## EXERCISE INSTRUCTIONS
1: According to the article about Mumford & Sons' second album, how long did the band spend recording the follow-up?
2: Quote the article about Mumford & Sons' second album word for word, starting at "Since releasing their" and ending at "biggest tour yet.".
3: Extend the article about Mumford & Sons' second album, picking up right after its last sentence.

Inside the folk-rockers’ second album, due out September 25th

Jul 17, 2012

Photo: Courtesy of Big Hassle

Since releasing their sleeper-hit debut LP, Sigh No More, in 2009, Mumford & Sons have barely stopped touring ”“ circling the globe multiple times in three years. “It’s been tough,” says bassist Ted Dwane. “We’re all in relationships in London, and it’s hard to be away from our families. But for us, this is an absolute dream come true.” And the folk rockers are heading right into the next phase: Their second LP, Babel, hits stores on September 25th, 2012 and this summer they launch their biggest tour yet.

Mumford & Sons wrote the majority of the LP on their tour bus and during soundchecks over the past two years. “The road has rubbed off into the album,” Dwane says. “It’s full of aliveness.” While they knocked out their first album in just five weeks, they’ve spent a full year and a half recording the follow-up, mostly due to their busy touring schedule. Sigh No More producer Markus Dravs (who has also worked with Coldplay and Arcade Fire) returned for the sessions, joining the band at four different studios throughout its native England. “Being away so much for the last couple of years is inevitably a theme on the record,” Dwane says, “because it’s something that we’ve all shared.”

Expect heavier emotions this time around. “You might hear a little bit more of a slight flavor of darkness on a couple songs,” Dravs adds. “My Love Don’t Fade Away” and “Ghosts That We Knew,” which the band has been playing live for months, are desperate pleas for companionship in rough times; on “Below My Feet,” frontman Marcus Mumford seems to mourn a loved one, howling, “For all my sweat, my blood runs weak.” And the band rocks harder than ever on “Lover of the Light,” packing the arrangement with horns, distorted banjo and rollicking drums.

But Mumford made sure not to stray too far from the earnest, mostly acoustic approach that made them stars. “The ingredients are very much the same: the four core instruments and a lack of a drummer, which can give it that strange, simple, unique sort of sound,” Dwane says. “I don’t think we were looking to be too crazy and experimental.” Adds Dravs, “The idea was always ‘If it ain’t broke, why fix it?'”

## PROVIDED DATA
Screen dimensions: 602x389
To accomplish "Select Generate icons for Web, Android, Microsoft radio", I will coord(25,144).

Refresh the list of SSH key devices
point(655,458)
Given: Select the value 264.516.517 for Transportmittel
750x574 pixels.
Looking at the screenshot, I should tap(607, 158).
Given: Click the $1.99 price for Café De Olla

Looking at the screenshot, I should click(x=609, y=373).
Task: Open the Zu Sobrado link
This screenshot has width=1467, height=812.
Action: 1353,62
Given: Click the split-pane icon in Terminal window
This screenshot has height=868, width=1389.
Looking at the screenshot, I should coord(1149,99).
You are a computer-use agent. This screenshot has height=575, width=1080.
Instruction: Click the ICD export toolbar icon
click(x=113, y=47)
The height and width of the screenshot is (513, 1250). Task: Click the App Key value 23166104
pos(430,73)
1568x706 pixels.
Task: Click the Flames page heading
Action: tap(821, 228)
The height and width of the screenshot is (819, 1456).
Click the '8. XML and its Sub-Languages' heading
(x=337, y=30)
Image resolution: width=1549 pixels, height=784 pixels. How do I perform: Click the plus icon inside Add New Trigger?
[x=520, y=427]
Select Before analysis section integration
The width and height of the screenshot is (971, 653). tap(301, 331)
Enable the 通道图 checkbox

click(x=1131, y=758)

## ANSWER LIST
1: A year and a half.

2:
Since releasing their sleeper-hit debut LP, Sigh No More, in 2009, Mumford & Sons have barely stopped touring ”“ circling the globe multiple times in three years. “It’s been tough,” says bassist Ted Dwane. “We’re all in relationships in London, and it’s hard to be away from our families. But for us, this is an absolute dream come true.” And the folk rockers are heading right into the next phase: Their second LP, Babel, hits stores on September 25th, 2012 and this summer they launch their biggest tour yet.

3:
Beginning August 1st in Hoboken, New Jersey, the group will take the new songs on a 15-date summer U.S. tour, including two sold-out gigs at Colorado’s Red Rocks. “The main challenge we’ve faced as a band in the last year is working out how to play these larger audiences and keep it feeling like our show,” says Dwane. “A lot of the time, if you go into an arena, they’re pretty uninspiring. But we try to create an atmosphere.” In between gigs, the bandmates will play four of what they call “Gentlemen of the Road Stopovers” ”“ staging their own outdoor festivals in small cities like Portland, Maine, and Bristol, Tennessee, with friends including Dawes, St. Vincent and Justin Townes Earle, plus local food and retailers. “Basically, we wanted to take all of the things we love from the smaller festivals like Telluride Bluegrass Festival in Colorado,” says Dwane. “So many festivals now are just so enterprising, and it’s all about cutting every corner.”

Mumford & Sons are feeling energized now that their singer has recovered from a broken hand sustained in June, which forced them to cancel two U.K. festival dates. “It was bad,” says Dwane. “Everyone was like, ‘Fuck, you know, this is really bad.’ But he’s just about back on top. Looking back at this last few weeks, the spirit is uncrushable. Everyone just mans up. Everyone gets on with it.”

Babel track list:

“Babel”

“Whispers in the Dark”

“I Will Wait”

“Holland Road”

“Ghosts That We Knew”

“Lover of the Light”

“Lovers’ Eyes”

“Reminder”

“Hopeless Wanderer”

“Broken Crown”

“Below My Feet”

“Not With Haste”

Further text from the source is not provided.